Problem Scope: Extended Area Protection & Survivability

ពង្រីកតំបន់ការពារ និងពង្រីកតំបន់សុវត្ថិភាព

Problem Scope: Extended Area Protection & Survivability

The Extended Area Protection and Survivability (EAPS) Science and Technology (S&T) Program Architecture Study will provide concept definition, requirements analysis, functional analysis, and design synthesis, and establish a baseline architecture to enable stationary/mobile 360 degree hemispherical extended area protection and survivability of future Army combat unit assets from direct and indirect fires, including rocket, artillery and mortar (RAM), Unmanned Aerial Vehicle (UAV), and Cruise Missile (CM) threats while minimizing cost, weight, and space allowing for​improved deployment and mobility. Currently, no existing or programmed system has the capability to negate unguided rockets and mortar/artillery projectiles with mechanical fuzes after they are launched. Only a limited capability exists to negate UAV reconnaissance capabilities at sufficient range to preclude detection, identification, and targeting. Protection and survivability capabilities in Army combat units faced with this threat needs to be demonstrated to deter or defeat those enemy capabilities.

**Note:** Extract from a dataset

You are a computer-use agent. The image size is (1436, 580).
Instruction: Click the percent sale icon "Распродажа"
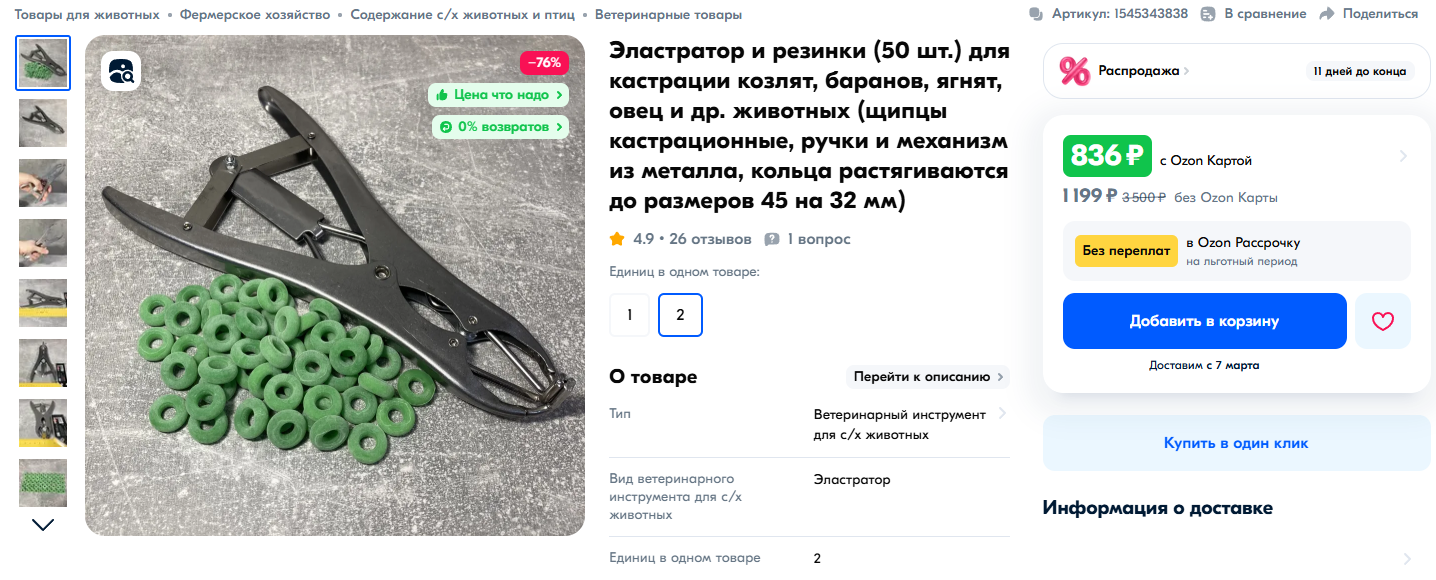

Bill Nourse, program manager of the U.S. Army’s Extended Area Protection & Survivability (EAPS) program, describes the area air defense operational scenario as being broken down into an inner tier, comprising of the ranges up to 10 km, and an outer tier for defended ranges beyond 10 km [120]. The outer tier is focused on defending against large threats, such as ballistic and cruise missiles, unmanned aerial vehicles, and rotary wing aircraft. The inner tier is primarily focused on the smaller​threats, such as rockets, artillery, and mortars, and potentially even on outer tier “leakers”. As shown graphically in Figure 5, the inner tier is further broken down into a Short Range Inner Tier (SRIT) for ranges between 500-2000 m and a Long Range Inner Tier (LRIT) for ranges between 2-10 km.

Nourse describes several of the potential advantages of solutions addressing each of the inner tier options. A solution required to only defend the SRIT has the attributes of earlier fielding and lower unit cost when compared to a solution designed to defend the LRIT. In addition, threats that have very short times of flight may only operate within the SRIT. However, the ability to protect moving assets may only be addressed by a solution that can defend at the LRIT level. Nourse suggests that a mix of both short and long range shooters might be the most cost effective solution.

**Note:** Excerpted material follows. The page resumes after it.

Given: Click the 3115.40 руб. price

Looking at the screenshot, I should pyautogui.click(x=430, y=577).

Dr. Jim Baumann, the Deputy EAPS program manager, lays out the basic air defense weapon engagement kinematics as given in Figure 6. This is independent of the type of interceptor solution, for example a gun fired projectile can be launched to intercept the target, or a directed energy (DE) weapon can be used to heat up the target’s warhead causing detonation. The basic timeline of events is as follows.

A surveillance radar (SR) detects a threat fired from a certain distance with the intention of hitting some defendable asset, and firm track is established. A flight control radar (FCR) establishes a firm track of the threat trajectory to establish a fire control solution. When a solution is established, the air defense interceptor is launched (or if a DE weapon is used, system lasing initiation begins). The time up to this point is known as the System Reaction Time (SRT). The interceptor flight time, or DE lasing dwell time, determines the point at which the threat is killed, and the distance to the defendable asset is the Keepout Distance.